Aus dem FALTER 13/2014

INTERVIEW: JOSEPH GEPP

Ob Grüne, ÖVP, FPÖ oder Wiens Gastronomen: Fast alle halten Schanigärten im Winter für eine gute Sache. Bisher jedoch sind sie von November bis März verboten – woran die SPÖ auch festhalten will. Doch was spricht dagegen, die Regelung zu ändern? Das fragte der Falter die zuständige SPÖ-Vizebürgermeisterin Renate Brauner.

Frau Brauner, alle außer der SPÖ sind gegen die Wintersperre bei Schanigärten. Warum ziehen Sie nicht mit?

Renate Brauner (Wikipedia)

Renate Brauner (Wikipedia)

Ganz so schwarz-weiß ist die Welt nicht: Die neue Reform ist erst seit der letzten Saison in Kraft. Die haben wir gemeinsam mit dem grünen Koalitionspartner und der Wirtschaftskammer im Jahr 2012 ausgearbeitet. Am Ende kam ein Zonenmodell raus, in dem Schanigärten je nach Attraktivität der Lage unterschiedlich viel kosten. Und es ist flexibler: Früher musste man immer für eine ganze Saison bezahlen, jetzt ist es auch monatlich möglich. Wir haben vereinbart, dass wir uns die Sache anschauen und dann eine Evaluierung machen.

● Ausgewählte Datensätze:

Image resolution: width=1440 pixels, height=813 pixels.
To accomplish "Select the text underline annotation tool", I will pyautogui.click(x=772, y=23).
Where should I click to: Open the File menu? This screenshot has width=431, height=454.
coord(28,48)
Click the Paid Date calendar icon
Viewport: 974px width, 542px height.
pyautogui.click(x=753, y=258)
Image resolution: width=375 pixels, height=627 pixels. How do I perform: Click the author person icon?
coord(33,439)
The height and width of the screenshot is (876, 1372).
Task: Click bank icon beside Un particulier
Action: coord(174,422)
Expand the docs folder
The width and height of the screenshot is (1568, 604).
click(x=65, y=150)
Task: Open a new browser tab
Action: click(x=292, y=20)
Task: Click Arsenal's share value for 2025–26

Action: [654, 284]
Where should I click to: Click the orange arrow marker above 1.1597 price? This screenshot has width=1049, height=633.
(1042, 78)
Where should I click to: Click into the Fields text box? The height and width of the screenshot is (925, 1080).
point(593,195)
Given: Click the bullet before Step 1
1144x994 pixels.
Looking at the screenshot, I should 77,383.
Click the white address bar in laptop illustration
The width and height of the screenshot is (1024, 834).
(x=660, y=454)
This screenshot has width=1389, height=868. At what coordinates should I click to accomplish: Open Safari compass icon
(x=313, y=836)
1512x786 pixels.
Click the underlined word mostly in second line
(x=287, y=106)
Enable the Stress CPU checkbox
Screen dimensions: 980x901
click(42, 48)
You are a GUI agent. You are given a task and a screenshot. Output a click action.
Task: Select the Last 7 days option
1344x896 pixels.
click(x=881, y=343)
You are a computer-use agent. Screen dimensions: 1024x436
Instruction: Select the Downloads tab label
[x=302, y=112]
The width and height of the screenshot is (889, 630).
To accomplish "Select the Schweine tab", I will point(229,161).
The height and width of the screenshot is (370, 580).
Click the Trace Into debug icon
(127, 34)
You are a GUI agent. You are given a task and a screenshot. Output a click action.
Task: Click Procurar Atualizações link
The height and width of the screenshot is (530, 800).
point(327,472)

● Aufgaben:
a - Tausche in den Datensätzen im Abschnitt von der Zeile mit „Where should I click to: Open“ bis einschließlich der Zeile mit „pyautogui.click(x=753, y=258)“ das Wort „File“ gegen „Edit“ aus. Gib nur diese Zeilen wieder, sonst unverändert.
b - Führe das Interview über die Wintersperre der Schanigärten nach seinem letzten Satz weiter.
Der Textauszug und die Datensätze sind voneinander unabhängiges Material.

● Antworten je Aufgabe:
a -
Where should I click to: Open the Edit menu? This screenshot has width=431, height=454.
coord(28,48)
Click the Paid Date calendar icon
Viewport: 974px width, 542px height.
pyautogui.click(x=753, y=258)

b -
Aber was spricht dagegen, die Schanigärten einfach ganzjährig zu öffnen?

Es gab viele Einwände von Umweltschützern wegen der Heizschwammerln. Ich bin ja keine Grüne, sondern eine Rote – aber bei der Energieverschwendung von Heizschwammerln drückt es mich schon ein wenig. Dazu gibt es Dinge, die für das Funktionieren einer Stadt einfach wichtig sind – Schneeräumungen und Anrainerinteressen zum Beispiel. Deswegen unser Ergebnis: Prüfen wir einmal, wie dieses Modell funktioniert.

Und wann sind Sie bereit, über eine Reform der Reform zu reden?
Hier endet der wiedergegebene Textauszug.